I worked for a small company, not an IT job, this happened like 10 years ago.

The office administrator lady got an email from an unknown address. The email was in Italian, she couldn't speak Italian, but we had an Italian client, so it was not unexpected that we got an email in Italian. The email had an attachment, a docx file. She downloaded it, opened it then Word asked if she wants to allow running macros embedded in the document, and she obviously clicked yes. We had a small Linux file server, and the virus running on her PC encrypted several tenthousand excel files before it was noticed that something is happening and her machine could be switched off.

No problem - said the boss, we only lost a half day of work, as we have an offsite backup, it runs every night, we can just restore yesterday's data. Unfortunately the backup stopped half years ago, but no one checked the logs...

[–] Feyter@programming.dev 4 points 2 days ago

Man this Story hat so many plot twists in it...

Takeaway for the Story is: If you don't have a backup of your file and you don't monitor the backup process and you don't tested that your backup can actually be restored and you don't have a redundancy backup... Than yours file isn't saved.

[–] Jtskywalker@lemm.ee 2 points 2 days ago (1 children)
[–] aksdb@lemmy.world 2 points 2 days ago (1 children)

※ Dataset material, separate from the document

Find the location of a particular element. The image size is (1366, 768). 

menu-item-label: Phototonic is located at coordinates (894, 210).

We recently had a funny problem. Our service ran fine, but a postgres upgrade failed because some pg internals were broken (broken ref ids). Dumping the DB also failed for the same error. Reading and writing was still fine, though. So we restored backup after backup... no dice. They all had the same issue: it was working for the service but we couldn't perform any maintenance. Ultimately we had to "manually" dump the data of the service and replay it into a fresh db. That took quite long. But that was interesting, since even the verification of the backups didn't help us notice that kind of corruption.

[–] Jtskywalker@lemm.ee 1 points 2 days ago

I have had to do similar with a db at my job.

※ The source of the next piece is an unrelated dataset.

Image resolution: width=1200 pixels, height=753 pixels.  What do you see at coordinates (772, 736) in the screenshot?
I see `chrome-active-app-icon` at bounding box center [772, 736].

Backups passed verification but we had a lot of weird issues, like queries getting stuck, or not returning records that were definitely there.

Ended up having to manually recreate the schema and import records from a manual data dump because something in the db file itself was messed up.

[–] Krafting@lemmy.world 11 points 2 days ago (1 children)

I have a friend, curently doing a master in cybersecurity, got ransomware'd because he cracked a game on a fake fitgirls site :')

[–] alekwithak@lemmy.world 12 points 2 days ago

So it's a masters with practical experience.

[–] Shimitar@downonthestreet.eu 6 points 2 days ago

"Download"... More like exchange infected floppy disks with friends.

Yeah, I never had a virus or heard of somebody get a virus for real since floppy disks times.

Back in the Windows Vista days I got pwned visiting a web site with an infected ad or script or something. It was a no-click exploit -- just the act of visiting the page itself got me infected.

[–] Nemoder@lemmy.ml 3 points 2 days ago

I only got infected once that I know of. I had trouble reading from a floppy disk and so I set scandisk running on it and went to get some lunch. When I came back there had been a short power out and when it came back on my machine had rebooted with the disk in it which ran on startup and infected the machine. Thankfully it was non-destructive and I was able to clean it out with tools I had on another machine.

[–] Redkey@programming.dev 2 points 2 days ago

Before everyone had Internet at home? Well, there were bulletin boards, but even without those? Yeah, swapping floppies was how they got around. I got hit a few times as a teen, but the worst one actually came from a legitimate copy of a game I bought secondhand. It got into the boot sector and I had to nuke the HDD from orbit to get rid of that one. I'm just glad that software BIOS updates weren't a thing yet.